A distraught mother who lost her 13-year-old son after he had undergone two successful surgeries at the Korle Bu Teaching Hospital in Accra has bemoaned the state of equipment at Ghana’s foremost referral centre.
According to Cordelia Ama Selormey, doctors at Korle Bu work tirelessly to save lives despite the lack of critical equipment at the facility.
“Korle Bu is not running on medical equipment, Korle bu is running on the Grace of God. It is so easy to blame the doctors until you get to know what they are dealing with. They work so hard but the equipment to use is just not there.
“When my child lost consciousness after the second surgery, ordinary defibrillators Korle Bu didn’t have it so you should have seen how they were hitting his chest just to revive him. Our leaders should go to Korle Bu when they are sick, they should stop going to UGMC and go to Korle Bu so they can experience what we experience every day, ” a teary Ama Selormey told Francis Abban on the Morning Starr.
Meanwhile, the Neurosurgeon who conducted the surgeries on the deceased Dr Hadi Abdallah has expressed anger over the poor state of the country’s neurosurgeon unit.

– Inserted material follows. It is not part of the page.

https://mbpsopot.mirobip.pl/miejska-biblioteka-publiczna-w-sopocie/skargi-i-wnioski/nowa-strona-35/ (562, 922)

The facility which serves as a referral centre can only boast of four beds at its Intensive Care Unit and one operating theatre. The hospital also lacks vain finders, monitors, amongst other vital equipment.
According to him “if we had an ICU that was functional, we could have prevented people from getting stroke but the ICU doesn’t allow that.”
“We are operating with only one theatre and we have only one space in the intensive care unit. Our ICU is supposed to have twelve beds but currently, we have just four and one out of it is for neurosurgery. And even with that one, it’s subject to availability.”
Dr Abdallah, however, maintained that “this is not a direct attack on Korle-Bu board but it’s how the system has been run over the years.”
On the need for the construction of a neuroscience centre, he said “over 10 years ago, when they costed the construction of a neuroscience centre, it was around $30 million but now if we’re going to be genuine with ourselves, it should cost us $50million.”
Touching on the culture of silence in the health sector, he disclosed that “many doctors over the years have refused to speak the media to highlight some of these things because we have people who have been put there by gov’t who’ll come at you when you speak”.